Teks bacaan -
::::::
Al-Jurjani di dalam At-Ta’rifât menyatakan, secara bahasa as-salam artinya at-taqdîm wa at-taslîm (persembahan dan penyerahan). Menurut al-Jauhari di dalam Ash-Shihâh fi al-Lughah, al-Fayruz Abadi dalam Al-Qâmûs al-Muhîth dan Zainuddin ar-Razi dalam Mukhtâr ash-Shihâh, as-salam adalah as-salaf.
Adapun secara syar’i an-Nawawi di dalam Syarh Shahih Muslim menyebutkan, “Dalam hal batasan as-salam mereka menyebutkan berbagai ungkapan. Yang paling baik bahwa as-salam itu adalah akad atas sesuatu yang dideskripsikan ada dalam tanggungan (mawshûf[un] fî adz-dzimmah) dengan kompensasi yang diberikan segera. Disebut salam karena penyerahan harga di majelis akad dan disebut salaf karena harga dikedepankan.”
Syaikh Taqiyuddin an-Nabhani di dalam Asy-Syakhshiyyah al-Islâmiyyah Juz II menjelaskan bahwa as-salam
adalah orang menyerahkan kompensasi yang kontan pada kompensasi yang
dideskripsikan dalam tanggungan sampai tempo. Dengan kata lain, orang
mengutangkan harta sebagai harga barang yang akan ia terima kemudian
setelah tempo tertentu.
::::::
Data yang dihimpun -
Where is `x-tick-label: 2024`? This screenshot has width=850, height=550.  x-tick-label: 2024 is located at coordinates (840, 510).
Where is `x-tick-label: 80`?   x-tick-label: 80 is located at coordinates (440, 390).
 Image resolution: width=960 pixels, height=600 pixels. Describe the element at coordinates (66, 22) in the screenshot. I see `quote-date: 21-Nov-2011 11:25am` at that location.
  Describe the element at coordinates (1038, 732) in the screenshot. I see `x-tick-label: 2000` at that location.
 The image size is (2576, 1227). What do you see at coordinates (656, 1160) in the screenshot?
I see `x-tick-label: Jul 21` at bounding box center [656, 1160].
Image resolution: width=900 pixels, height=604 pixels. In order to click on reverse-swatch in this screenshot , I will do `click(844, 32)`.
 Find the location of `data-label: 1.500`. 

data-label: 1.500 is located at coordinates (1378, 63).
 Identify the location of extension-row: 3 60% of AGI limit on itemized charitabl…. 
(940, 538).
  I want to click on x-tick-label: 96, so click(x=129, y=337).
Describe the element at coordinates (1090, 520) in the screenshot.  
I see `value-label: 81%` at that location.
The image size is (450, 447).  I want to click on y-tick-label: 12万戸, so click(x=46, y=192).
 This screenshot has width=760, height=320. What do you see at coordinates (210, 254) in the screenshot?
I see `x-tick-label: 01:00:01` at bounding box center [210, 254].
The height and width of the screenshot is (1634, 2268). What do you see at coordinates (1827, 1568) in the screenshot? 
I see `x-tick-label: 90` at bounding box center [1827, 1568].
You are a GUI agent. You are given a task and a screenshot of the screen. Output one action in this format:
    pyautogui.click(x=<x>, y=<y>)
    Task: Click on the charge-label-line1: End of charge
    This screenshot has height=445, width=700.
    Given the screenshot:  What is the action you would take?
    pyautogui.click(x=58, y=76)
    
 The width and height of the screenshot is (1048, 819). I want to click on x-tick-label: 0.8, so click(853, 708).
::::::
Butir tugas 1 -
Sebutkan semua judul kitab yang dirujuk dalam teks tentang as-salam.
Butir tugas 2 -
Dalam teks tentang as-salam, apa alasan akad ini juga disebut salaf menurut an-Nawawi?
Butir tugas 3 -
Lanjutkan teks tentang as-salam mulai setelah kalimat terakhirnya.

Jawaban akhir 1 -
At-Ta’rifât, Ash-Shihâh fi al-Lughah, Al-Qâmûs al-Muhîth, Mukhtâr ash-Shihâh, Syarh Shahih Muslim, dan Asy-Syakhshiyyah al-Islâmiyyah Juz II.

Jawaban akhir 2 -
Karena harganya dikedepankan.

Jawaban akhir 3 -
Imam al-Mawardi menyebutkan bahwa as-salaf adalah istilah penduduk Hijaz, sedangkan as-salam adalah istilah penduduk Irak. Dalam as-salam, barang yang di-salam disebut al-muslam fîhi, harga disebut ra’su al-mâl, penjual disebut al-muslam ilayhi dan pembeli disebut shâhib as-salam.
As-Salam hukumnya boleh. An-Nawawi menyatakan, kaum Muslim telah sepakat atas kebolehan as-salam. Kebolehan as-salam/as-salaf itu juga dengan jelas dinyatakan oleh nas. Ibn ‘Abbas pun menegaskan kebolehan as-salam. Dalilnya adalah QS al-Baqarah ayat 282. As-Salam merupakan dayn (utang). Ibn Abbas ra. menuturkan, “Nabi
saw. datang ke Madinah, sementara mereka melakukan salaf dengan kurma
dua dan tiga tahun. Nabi saw. bersabda, ‘Siapa yang melakukan salaf pada
sesuatu maka hendaklah pada takaran yang jelas dan timbangan yang jelas
sampai tempo yang jelas.’” (HR al-Bukhari, Muslim, Abu Dawud, at-Tirmidzi dan Ibn Majah; redaksi menurut al-Bukhari).
As-Salam merupakan jual-beli. Padanya berlaku hukum dan syarat jual-beli umumnya. Ibn Hajar al-‘Ashqalani dalam Fath al-Bârî dan al-Manawi dalam ‘Awn al-Ma’bud menyatakan, “Para ulama sepakat bahwa untuk as-salam disyaratkan apa yang disyaratkan untuk jual-beli dan atas penyerahan harga di majelis.”
Ibn Qudamah dalam Al-Mughni menyatakan, “As-Salam adalah salah satu jenis jual-beli. As-Salam terakadkan dengan apa-apa yang dengannya jual-beli terakadkan dan dengan ungkapan salam atau salaf. Di dalamnya diakui syarat-syarat yang diakui dalam jual-beli.”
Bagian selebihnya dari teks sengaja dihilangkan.